Being a Loyola Law School student was a gift, she said, because it gave her the opportunity to talk about what she was learning and share her ideas with other highly motivated students.
“I think back on all the times I sat in the quad debating with my classmates. Whether it was about cases we were studying or how they related to current events, it was such a special time,” she said.
“Loyola taught me to appreciate collaboration and working together as team in order to meet a goal.”
Now, as a brand-new member of the law school’s Board of Directors, Agrusa looks forward to assisting Dean Michael Waterstone’s efforts to develop and expand LLS’ strong sense of community even further among students, alumni and Los Angeles at large.
“Joining the board is going to give me the opportunity to give back to LLS and get involved in some of its programs,” she said.
Agrusa is a big fan of Waterstone and how he is leading the school. “It’s inspiring, it’s contemporary, and I’m very excited to work with him and his staff.”
The daughter of a Los Angeles Police Department officer, Agrusa decided she wanted to be a lawyer after reading “To Kill a Mockingbird.” So when at LLS, she clerked for the American Civil Liberties Union (ACLU) on a case challenging the statute of limitations on childhood sexual assault, she saw it as the epitome of what she wanted as a lawyer.
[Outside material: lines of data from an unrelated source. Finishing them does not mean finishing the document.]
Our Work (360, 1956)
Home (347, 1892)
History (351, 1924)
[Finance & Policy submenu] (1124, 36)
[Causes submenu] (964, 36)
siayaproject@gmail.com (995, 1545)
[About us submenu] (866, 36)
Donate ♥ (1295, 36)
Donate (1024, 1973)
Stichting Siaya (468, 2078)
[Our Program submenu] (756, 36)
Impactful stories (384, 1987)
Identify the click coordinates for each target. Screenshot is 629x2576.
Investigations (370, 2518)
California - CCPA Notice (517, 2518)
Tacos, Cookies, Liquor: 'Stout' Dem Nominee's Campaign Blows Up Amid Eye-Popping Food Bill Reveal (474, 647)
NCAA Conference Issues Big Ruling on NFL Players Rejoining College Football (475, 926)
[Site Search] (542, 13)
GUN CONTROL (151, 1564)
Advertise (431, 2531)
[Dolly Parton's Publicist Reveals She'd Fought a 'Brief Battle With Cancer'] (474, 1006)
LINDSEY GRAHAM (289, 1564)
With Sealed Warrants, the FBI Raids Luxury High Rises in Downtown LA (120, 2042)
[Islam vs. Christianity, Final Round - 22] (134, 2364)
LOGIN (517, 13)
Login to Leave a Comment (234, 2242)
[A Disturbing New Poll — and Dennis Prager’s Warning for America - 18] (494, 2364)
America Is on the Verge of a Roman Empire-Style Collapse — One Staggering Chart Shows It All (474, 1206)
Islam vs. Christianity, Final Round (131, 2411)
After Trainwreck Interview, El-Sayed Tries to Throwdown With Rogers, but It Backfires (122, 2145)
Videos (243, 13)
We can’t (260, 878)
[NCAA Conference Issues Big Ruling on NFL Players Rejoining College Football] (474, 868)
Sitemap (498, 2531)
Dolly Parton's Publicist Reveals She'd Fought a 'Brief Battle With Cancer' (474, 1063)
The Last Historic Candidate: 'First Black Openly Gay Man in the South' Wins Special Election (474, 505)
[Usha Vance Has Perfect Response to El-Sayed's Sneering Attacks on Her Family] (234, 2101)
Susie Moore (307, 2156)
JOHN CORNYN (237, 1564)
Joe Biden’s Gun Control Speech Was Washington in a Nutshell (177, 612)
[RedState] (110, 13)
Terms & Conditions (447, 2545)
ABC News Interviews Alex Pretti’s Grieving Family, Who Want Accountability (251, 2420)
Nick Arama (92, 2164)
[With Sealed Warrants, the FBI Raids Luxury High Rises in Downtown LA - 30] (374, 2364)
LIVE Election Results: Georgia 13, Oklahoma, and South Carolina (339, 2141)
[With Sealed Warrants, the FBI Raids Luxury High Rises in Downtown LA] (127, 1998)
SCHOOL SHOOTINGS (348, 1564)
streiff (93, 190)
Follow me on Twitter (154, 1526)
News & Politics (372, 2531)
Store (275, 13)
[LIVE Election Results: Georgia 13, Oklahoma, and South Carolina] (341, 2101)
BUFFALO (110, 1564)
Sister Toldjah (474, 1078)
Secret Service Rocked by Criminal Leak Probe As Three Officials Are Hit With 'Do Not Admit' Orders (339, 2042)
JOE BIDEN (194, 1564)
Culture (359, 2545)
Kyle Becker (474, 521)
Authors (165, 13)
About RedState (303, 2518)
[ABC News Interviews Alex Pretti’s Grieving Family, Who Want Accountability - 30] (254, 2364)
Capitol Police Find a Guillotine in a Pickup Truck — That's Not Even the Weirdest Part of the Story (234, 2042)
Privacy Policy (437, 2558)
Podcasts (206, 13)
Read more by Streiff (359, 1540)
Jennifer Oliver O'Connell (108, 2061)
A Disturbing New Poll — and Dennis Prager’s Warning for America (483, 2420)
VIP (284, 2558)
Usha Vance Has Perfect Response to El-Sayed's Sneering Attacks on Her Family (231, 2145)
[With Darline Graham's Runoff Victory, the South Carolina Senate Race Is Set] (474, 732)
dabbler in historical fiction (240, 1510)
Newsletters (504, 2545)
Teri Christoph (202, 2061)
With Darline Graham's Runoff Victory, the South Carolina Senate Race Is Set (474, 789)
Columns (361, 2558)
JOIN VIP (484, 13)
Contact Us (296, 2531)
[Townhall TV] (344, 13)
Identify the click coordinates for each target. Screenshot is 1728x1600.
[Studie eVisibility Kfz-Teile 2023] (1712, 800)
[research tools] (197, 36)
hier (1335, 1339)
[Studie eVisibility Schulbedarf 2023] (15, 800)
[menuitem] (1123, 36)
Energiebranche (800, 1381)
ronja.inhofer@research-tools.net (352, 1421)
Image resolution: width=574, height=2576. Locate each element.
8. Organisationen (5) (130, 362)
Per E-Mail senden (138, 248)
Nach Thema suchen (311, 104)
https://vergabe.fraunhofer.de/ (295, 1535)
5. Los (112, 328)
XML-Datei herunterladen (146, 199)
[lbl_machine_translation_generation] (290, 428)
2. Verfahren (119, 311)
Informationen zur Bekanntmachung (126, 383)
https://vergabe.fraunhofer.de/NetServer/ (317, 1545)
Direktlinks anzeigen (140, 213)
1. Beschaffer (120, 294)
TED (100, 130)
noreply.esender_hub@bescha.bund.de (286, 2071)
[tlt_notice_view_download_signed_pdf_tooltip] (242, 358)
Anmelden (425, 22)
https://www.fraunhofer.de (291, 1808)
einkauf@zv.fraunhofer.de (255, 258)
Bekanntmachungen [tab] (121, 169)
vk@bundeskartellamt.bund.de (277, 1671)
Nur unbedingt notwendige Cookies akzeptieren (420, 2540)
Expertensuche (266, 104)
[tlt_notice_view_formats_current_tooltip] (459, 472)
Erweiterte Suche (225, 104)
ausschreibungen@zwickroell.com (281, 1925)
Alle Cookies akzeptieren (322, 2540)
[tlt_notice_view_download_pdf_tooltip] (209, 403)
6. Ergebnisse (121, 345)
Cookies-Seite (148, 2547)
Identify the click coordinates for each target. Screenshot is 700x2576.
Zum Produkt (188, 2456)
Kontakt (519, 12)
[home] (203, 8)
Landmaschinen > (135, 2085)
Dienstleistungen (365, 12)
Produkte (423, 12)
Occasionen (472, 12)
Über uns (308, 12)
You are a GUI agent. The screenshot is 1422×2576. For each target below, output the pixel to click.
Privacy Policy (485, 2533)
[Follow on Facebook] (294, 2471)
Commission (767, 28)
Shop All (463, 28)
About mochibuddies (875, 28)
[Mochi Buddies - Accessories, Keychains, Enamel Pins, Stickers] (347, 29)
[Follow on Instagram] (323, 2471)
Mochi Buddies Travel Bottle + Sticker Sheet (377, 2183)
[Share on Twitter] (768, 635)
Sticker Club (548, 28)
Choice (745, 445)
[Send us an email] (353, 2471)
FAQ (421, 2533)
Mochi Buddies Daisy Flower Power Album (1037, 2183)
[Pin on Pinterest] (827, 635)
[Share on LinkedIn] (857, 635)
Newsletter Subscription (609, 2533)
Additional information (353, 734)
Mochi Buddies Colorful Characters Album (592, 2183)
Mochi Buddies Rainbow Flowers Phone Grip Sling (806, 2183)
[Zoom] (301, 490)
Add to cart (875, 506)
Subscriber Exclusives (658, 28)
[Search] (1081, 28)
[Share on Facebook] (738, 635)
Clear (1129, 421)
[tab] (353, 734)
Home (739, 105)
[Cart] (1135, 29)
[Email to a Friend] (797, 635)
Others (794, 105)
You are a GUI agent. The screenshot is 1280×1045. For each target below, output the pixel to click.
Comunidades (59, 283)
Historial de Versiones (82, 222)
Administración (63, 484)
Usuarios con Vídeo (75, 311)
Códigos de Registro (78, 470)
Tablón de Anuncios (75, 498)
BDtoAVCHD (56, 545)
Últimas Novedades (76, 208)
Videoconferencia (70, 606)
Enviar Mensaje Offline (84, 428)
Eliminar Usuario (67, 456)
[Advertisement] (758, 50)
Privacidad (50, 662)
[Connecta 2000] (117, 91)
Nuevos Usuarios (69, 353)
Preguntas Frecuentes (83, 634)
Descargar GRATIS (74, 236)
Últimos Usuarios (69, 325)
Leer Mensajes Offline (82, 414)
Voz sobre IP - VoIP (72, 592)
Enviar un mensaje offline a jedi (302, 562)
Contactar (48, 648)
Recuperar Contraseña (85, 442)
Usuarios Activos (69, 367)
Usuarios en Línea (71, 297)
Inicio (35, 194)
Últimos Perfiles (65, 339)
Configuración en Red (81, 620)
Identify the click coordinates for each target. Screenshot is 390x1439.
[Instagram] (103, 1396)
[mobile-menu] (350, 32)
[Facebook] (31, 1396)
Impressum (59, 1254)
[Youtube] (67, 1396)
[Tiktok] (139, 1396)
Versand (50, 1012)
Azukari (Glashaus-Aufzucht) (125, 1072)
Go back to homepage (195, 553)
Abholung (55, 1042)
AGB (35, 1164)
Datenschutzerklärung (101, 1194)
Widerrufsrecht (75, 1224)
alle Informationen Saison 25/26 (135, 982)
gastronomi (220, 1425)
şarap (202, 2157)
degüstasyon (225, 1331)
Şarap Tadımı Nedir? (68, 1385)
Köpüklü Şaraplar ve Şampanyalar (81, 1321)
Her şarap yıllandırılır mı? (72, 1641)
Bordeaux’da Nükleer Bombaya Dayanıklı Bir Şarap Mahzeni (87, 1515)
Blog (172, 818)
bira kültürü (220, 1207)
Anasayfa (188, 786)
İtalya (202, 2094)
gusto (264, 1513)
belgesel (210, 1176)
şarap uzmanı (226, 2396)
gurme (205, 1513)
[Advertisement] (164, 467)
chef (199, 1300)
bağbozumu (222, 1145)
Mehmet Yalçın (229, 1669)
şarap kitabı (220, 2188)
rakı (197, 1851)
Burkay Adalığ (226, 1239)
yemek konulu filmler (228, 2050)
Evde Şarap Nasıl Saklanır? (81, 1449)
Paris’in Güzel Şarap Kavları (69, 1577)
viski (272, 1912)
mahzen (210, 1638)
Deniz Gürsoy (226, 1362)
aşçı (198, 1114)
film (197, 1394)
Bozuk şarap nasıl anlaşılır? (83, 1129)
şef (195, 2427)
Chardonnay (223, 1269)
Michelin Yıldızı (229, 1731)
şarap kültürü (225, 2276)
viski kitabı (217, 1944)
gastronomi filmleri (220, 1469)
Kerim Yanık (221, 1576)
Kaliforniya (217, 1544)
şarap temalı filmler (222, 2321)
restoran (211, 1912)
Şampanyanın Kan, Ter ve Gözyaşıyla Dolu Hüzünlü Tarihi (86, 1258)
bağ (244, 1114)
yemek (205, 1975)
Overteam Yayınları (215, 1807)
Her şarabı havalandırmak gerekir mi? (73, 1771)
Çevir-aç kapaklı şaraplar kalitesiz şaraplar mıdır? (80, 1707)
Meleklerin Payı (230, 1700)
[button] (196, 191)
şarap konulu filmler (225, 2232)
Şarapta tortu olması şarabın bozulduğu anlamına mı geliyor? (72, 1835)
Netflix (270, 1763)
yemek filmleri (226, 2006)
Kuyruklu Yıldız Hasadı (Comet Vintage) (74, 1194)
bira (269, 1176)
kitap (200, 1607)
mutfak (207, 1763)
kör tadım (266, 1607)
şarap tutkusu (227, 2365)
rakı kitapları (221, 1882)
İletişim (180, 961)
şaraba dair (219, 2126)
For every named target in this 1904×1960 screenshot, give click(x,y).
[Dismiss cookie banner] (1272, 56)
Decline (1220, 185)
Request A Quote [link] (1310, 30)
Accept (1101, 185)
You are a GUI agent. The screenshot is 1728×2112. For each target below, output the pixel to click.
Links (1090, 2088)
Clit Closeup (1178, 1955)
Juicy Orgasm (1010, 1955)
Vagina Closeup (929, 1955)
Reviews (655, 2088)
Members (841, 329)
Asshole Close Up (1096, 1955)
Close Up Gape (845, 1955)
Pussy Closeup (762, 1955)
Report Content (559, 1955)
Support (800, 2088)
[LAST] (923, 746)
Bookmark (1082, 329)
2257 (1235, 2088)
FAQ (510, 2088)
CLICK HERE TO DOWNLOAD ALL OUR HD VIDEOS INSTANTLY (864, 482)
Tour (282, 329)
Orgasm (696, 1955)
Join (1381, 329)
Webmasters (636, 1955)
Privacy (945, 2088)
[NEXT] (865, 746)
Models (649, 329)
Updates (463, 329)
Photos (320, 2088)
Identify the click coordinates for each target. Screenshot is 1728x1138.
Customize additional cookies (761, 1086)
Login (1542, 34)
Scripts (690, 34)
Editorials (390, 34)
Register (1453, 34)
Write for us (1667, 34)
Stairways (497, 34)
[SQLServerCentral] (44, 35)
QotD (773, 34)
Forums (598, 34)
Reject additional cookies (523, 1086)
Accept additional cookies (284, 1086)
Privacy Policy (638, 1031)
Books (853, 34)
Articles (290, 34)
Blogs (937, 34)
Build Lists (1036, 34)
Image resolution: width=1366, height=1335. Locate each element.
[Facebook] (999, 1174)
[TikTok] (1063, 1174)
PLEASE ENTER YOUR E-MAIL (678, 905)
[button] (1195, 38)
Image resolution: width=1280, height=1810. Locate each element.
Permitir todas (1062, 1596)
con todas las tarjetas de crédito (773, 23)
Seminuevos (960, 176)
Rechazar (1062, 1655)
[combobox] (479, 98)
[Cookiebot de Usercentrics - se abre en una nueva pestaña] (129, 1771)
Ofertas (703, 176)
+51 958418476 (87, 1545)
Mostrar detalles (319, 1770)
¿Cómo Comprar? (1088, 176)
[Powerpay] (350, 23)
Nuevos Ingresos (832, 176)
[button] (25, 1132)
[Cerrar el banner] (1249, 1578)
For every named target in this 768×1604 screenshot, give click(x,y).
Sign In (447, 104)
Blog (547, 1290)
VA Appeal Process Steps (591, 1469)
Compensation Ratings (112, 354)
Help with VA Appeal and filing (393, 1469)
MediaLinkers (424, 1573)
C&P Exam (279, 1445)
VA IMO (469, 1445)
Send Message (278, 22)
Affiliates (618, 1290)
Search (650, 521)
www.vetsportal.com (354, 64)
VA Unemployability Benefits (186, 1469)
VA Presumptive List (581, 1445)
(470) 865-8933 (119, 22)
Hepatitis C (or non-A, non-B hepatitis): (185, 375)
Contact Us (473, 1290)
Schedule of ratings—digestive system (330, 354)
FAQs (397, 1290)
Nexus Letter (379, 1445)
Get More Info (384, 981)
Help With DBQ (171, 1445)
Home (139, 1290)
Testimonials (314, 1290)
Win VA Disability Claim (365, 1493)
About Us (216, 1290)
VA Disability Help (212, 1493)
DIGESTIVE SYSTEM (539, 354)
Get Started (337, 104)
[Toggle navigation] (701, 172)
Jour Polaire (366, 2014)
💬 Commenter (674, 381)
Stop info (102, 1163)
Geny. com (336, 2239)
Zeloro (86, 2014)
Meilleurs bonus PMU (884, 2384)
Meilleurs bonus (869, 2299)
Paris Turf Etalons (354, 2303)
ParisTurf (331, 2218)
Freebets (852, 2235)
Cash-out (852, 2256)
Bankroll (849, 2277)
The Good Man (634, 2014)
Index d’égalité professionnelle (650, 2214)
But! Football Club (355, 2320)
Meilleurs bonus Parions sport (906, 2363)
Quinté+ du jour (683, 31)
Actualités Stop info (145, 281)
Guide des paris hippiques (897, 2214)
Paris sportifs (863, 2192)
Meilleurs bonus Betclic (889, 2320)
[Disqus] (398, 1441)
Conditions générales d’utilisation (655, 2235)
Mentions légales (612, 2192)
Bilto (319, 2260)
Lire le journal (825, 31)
However, Agrusa decided to take Contracts, a course taught by Victor Gold, William H. Hannon Professor of Law and emeritus dean. To her surprise, she loved it.
“I fell in love with contract litigation. I understood the value of the written word and the way the human dynamic interprets that word and how sometimes the two don’t necessarily run linearly. That is where my career has prospered.”
Prospered it has. Agrusa is a partner in DLA Piper and is well-known for representing major companies and prominent individuals in litigation to protect their brands. Clients have included Hilton Worldwide, Danone including the makers of Horizon Organic Milk, The Cosmopolitan of Las Vegas and, more recently, Motel 6 and Chipotle Mexican Grill.
While she is particularly proud of her work in brand-crisis litigation, virtually all her cases have been big, complex and difficult. Once a new Baker & Hostetler associate fresh out of Loyola Law School, Agrusa was assigned to help defend Exxon Corp. against allegations by the state that they had fixied crude oil prices. Although four oil companies settled out of what had become the largest antitrust case in California at the time, Exxon went to jury trial and won.
Over the next 16 years, Agrusa rose to become national chief of Baker & Hostetler’s complex business litigation team.
Then, she joined LLS classmate and close friend Stuart Liner in his boutique firm. One reason behind her move was her memory of being a law student. “In many, many ways, sitting with Stuart at the firm talking about one of our clients felt like being 22 years old sitting in the quad talking about the cases we were learning,” she said.
In summer 2016, Bill Cosby’s family asked Agrusa to defend the former comedian in civil litigation and then later in a criminal trial.
“They were looking for attorneys who might have an ability to handle polarizing issues that are being litigated simultaneously in the court and the court of public opinion,” she said. “I do believe that he deserved to have a fair trial and to have the charges against him resolved in the courtroom and not on the court steps or in public.”
She joined the criminal team reluctantly, but they succeeded in winning a hung jury in June 2017. Separately, the Liner firm merged with DLA Piper the following month.
“It truly was unlike any experience I’ve ever had,” she said about the criminal trial. “And I was glad when it was over, and I got back to my less polarizing, although equally important, cases.”
During that very difficult trial, Agrusa saw further evidence of the breadth and strength of the LLS community. “Dean Waterstone would touch base with me regularly to see how I was holding up and express pride in the successes that I’ve had.”